Sofia Falcone is a villain appearing in DC Comics, primarily in association with the character Batman. Debuting in the 1996-97 comic book limited series Batman: The Long Halloween by Jeph Loeb and Tim Sale, she is introduced as a member of the Falcone crime family, who assists her father Carmine Falcone in unearthing the identity of the "Holiday Killer"—later revealed to be Sofia's own brother Alberto Falcone, a mass-murderer who had been indiscriminately killing Gotham City's citizens in correlation with holidays in the yearly calendar.  In the 1999-2000 limited series Batman: Dark Victory which served as a continuation of the arc established in The Long Halloween, Sofia is revealed as the identity behind the murderer known under the alias the Hangman, who had spent over a year targeting and eliminating various members of the Gotham City Police Department, notably in association with former district attorney-turned criminal, Harvey Dent / Two-Face, who ends up killing her during a lengthy confrontation with Batman himself.

The character made her live-action debut in the television series Gotham, portrayed by Crystal Reed. She will also appear in the upcoming HBO Max television series The Penguin set in The Batman shared universe, played by Cristin Milioti.

Publication history
Sofia Falcone first appeared in Jeph Loeb and Tim Sale's 1996 miniseries Batman: The Long Halloween as the daughter of crime lord Carmine Falcone. She returned in the sequel Batman: Dark Victory, where she became the Hangman killer to avenge her father's death.

Loeb stated in an interview that he paralleled the Falcone family to that of the Corleone family, with Sofia's temper matching that of Sonny Corleone.

Fictional character biography

The Long Halloween
When the Holiday killer started killing members of the Falcone family, Carmine has his daughter Sofia released from prison early to help him find who the killer was.

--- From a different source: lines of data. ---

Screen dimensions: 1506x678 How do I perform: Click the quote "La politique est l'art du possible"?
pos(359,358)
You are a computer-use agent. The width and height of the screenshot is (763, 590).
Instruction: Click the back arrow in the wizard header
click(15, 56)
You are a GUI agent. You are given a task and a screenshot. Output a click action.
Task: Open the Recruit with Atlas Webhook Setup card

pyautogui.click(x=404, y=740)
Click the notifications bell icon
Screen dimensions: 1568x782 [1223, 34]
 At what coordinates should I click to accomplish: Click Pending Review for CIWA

In the end the killer was apparently revealed to be Alberto Falcone, Carmine's son and Sofia's brother. Afterwards, Carmine was killed by Gotham's district attorney Harvey Dent, who became Two-Face after having his face splashed with acid, and Sofia fell out of the Falcone's penthouse window after being attacked by Catwoman.

Dark Victory
Sofia is revealed to have survived her fall, now in a wheelchair and wearing a neck brace, and is the new head of the Falcone family. Meanwhile, a new serial killer known as the Hangman is killing the cops of Gotham City with a noose, all of whom had a connection to Harvey Dent.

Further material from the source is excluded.